Bu bi oyundu sadece. Kimse kural koymamıştı bu oyuna. Biz de nasıl oynanacağını bilmeden, ne yapacağımızı bilmeden başlamıştık. Evet oynuyorduk. Biliyorduk ikimiz de. Hem üzülüyor hem de tuhaf bir zevk alıyorduk.

Karşı karşıya oturmuştuk. Önce kelimeler çıkmadı ağzımızdan. Ama birbirimizi kolladık hep. Kimin dudaklarına bir kelime yerleşse diğerimiz hemen bir kelime konduruyordu kendi dudağına. Sanki aynı anda konuşmaya başlarmış gibi. Sonra susup gülüyorduk. Hem oyun olduğunu bilerek. Hem de bilmiyormuş gibi mahçup bir tavır takınıp, gülümsüyorduk usulca. Ama izin verdim. Önce sen bişeyler anlattın, ben dinledim. Anlatırken birden unuttun oyunumuzu. Heyecanlandın. Sonra gözgöze geldik. Ben gözlerimi kaçırdım. Sen oyunu hatırladın.

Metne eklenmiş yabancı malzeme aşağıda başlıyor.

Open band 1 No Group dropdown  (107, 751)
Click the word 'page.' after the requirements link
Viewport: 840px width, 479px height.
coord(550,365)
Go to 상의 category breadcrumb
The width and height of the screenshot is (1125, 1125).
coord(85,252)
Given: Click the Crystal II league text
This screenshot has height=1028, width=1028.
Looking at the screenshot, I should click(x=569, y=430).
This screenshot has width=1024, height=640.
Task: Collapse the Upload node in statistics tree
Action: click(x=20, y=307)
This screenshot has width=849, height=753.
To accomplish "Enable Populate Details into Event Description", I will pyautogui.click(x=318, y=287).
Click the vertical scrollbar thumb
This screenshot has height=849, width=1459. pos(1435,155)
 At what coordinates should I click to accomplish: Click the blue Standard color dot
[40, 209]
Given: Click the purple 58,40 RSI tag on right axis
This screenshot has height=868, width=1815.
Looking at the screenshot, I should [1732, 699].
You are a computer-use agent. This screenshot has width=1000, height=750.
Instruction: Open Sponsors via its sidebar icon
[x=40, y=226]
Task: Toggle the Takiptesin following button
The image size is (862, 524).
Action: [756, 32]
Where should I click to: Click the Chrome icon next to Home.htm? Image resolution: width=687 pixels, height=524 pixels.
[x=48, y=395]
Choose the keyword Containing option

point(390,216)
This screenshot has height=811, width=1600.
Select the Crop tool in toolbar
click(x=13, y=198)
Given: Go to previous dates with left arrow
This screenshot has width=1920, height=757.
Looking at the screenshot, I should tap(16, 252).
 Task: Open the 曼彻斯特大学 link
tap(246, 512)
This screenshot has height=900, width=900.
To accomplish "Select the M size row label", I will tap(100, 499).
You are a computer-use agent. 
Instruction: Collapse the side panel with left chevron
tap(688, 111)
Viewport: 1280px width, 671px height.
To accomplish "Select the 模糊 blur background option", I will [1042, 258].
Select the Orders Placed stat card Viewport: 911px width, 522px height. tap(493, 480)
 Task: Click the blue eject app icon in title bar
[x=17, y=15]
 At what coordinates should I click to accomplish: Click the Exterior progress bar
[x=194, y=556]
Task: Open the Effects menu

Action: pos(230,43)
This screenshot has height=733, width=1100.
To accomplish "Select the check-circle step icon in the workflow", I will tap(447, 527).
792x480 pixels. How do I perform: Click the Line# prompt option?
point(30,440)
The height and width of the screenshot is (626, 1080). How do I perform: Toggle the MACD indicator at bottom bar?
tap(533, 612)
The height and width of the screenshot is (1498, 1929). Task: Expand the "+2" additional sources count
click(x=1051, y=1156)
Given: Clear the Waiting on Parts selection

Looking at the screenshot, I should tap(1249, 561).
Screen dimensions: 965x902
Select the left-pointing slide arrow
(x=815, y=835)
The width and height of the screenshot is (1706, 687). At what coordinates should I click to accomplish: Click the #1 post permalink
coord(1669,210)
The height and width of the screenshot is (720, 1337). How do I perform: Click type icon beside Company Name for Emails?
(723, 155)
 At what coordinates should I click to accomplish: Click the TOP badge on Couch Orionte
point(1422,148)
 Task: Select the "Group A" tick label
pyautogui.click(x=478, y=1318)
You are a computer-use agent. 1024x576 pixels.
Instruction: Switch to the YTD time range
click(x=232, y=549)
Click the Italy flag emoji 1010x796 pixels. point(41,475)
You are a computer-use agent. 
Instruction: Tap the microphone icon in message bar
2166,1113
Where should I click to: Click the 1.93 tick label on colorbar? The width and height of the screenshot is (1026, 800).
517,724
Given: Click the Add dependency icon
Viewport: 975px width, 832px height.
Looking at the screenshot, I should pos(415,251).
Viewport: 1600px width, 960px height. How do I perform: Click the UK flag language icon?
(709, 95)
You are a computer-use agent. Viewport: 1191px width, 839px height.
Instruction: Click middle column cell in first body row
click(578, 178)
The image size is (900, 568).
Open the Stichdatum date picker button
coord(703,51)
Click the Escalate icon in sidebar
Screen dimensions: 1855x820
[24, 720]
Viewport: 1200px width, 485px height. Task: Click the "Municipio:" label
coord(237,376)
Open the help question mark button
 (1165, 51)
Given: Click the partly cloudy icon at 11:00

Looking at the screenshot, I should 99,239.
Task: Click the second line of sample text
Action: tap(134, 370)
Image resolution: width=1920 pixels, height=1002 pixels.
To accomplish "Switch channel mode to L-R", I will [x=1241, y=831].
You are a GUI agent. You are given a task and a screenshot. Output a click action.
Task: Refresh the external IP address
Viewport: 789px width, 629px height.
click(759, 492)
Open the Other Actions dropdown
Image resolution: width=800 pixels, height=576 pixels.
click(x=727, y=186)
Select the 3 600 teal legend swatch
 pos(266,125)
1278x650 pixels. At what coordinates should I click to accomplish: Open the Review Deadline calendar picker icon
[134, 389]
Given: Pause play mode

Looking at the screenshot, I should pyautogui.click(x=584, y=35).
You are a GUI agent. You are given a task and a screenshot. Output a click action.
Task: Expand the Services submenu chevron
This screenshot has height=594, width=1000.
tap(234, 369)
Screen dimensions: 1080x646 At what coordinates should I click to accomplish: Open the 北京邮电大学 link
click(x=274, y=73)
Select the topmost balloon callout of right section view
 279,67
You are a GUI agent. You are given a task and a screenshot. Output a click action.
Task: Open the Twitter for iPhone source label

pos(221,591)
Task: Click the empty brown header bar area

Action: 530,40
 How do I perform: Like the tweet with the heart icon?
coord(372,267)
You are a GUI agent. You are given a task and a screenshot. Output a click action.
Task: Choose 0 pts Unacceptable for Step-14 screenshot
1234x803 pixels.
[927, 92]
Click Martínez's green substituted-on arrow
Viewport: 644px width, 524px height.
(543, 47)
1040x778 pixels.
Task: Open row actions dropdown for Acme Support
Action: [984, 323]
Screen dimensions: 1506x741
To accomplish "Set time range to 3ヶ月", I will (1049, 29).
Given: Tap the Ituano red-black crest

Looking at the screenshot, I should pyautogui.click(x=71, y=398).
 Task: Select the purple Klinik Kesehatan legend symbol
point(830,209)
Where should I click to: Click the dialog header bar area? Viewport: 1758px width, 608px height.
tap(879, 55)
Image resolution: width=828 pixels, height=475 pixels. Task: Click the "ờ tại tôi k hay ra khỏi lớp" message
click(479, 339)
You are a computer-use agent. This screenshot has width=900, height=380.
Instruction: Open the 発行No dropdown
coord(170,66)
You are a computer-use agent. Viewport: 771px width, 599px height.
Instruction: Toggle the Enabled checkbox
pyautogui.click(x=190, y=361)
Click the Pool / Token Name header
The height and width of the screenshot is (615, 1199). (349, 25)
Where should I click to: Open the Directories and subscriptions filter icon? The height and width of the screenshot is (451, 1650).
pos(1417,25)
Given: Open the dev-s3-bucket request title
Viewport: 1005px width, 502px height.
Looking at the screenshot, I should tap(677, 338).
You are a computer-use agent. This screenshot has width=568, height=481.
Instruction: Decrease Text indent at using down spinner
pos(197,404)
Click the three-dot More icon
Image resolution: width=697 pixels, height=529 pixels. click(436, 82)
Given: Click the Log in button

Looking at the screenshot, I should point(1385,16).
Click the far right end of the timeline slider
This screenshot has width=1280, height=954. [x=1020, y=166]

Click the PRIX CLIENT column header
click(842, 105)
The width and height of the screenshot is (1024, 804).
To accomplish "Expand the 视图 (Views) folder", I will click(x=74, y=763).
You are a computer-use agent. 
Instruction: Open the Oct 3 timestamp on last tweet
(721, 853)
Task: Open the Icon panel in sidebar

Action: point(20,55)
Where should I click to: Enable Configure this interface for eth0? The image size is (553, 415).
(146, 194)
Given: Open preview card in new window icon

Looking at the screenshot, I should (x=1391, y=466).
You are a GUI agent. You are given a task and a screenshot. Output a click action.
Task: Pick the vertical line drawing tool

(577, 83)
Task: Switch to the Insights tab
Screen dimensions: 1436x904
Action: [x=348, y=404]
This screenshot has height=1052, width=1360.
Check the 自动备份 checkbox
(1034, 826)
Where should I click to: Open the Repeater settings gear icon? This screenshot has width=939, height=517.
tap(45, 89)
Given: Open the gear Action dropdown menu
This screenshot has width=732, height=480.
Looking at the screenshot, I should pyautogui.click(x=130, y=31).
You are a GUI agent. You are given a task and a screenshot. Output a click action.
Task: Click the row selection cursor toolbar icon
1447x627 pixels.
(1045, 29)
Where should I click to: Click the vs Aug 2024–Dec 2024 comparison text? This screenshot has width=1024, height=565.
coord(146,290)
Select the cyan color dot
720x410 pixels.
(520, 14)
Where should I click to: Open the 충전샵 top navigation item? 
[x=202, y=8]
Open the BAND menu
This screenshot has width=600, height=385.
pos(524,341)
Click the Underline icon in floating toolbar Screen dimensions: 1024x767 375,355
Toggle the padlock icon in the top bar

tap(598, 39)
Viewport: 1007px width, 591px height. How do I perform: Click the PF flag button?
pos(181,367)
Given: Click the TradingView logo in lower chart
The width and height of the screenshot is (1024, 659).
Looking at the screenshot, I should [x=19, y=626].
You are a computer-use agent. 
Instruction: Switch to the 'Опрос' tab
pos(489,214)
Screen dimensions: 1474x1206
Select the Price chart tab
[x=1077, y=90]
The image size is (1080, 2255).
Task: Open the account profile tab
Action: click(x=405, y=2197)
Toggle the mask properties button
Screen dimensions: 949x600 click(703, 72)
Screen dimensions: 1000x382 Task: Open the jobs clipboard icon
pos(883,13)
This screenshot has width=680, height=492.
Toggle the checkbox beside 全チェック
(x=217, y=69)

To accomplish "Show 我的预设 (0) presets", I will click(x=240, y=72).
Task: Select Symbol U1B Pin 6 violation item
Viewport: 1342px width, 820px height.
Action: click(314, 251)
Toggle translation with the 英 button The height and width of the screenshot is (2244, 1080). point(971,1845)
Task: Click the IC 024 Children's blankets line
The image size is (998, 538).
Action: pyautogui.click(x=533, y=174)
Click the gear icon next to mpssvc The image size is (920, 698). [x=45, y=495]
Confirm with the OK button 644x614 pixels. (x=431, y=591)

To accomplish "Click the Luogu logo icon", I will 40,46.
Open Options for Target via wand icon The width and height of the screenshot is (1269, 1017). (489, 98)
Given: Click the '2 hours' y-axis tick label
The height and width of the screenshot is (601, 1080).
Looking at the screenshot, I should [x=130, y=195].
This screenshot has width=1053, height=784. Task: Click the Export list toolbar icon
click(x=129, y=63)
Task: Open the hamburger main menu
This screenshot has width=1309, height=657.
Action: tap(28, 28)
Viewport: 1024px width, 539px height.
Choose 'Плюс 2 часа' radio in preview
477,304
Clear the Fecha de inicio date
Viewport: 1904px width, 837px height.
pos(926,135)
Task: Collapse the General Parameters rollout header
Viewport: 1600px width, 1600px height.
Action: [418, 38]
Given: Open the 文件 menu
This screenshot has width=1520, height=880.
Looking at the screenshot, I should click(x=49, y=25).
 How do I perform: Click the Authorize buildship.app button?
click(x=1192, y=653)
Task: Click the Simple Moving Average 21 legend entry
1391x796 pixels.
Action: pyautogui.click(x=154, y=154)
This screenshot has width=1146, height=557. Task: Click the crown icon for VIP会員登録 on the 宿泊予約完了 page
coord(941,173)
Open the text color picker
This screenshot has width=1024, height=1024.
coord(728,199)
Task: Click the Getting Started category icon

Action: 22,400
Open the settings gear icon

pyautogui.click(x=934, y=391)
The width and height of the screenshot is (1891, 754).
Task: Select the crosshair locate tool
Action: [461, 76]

Sonra kocaman odada yer bulamadık bakışlarımıza. Gözlerimiz değmesin diye birbirine sessizce saklambaç oynadık çocuk gözlerimizle. Yine de baceremedik. Yine konuştuk. Kelimelerimiz değdi önce birbirine. Sonra gözlerimiz bir süre. Sonra uzun uzun gülüşlerimiz değdi. Oyunlar saklandı. Sonra dudaklarımız değdi birbirine.

********************
Çok eskiden yazdığım bir yazıyı buldum. Burada da paylaşmak istedim.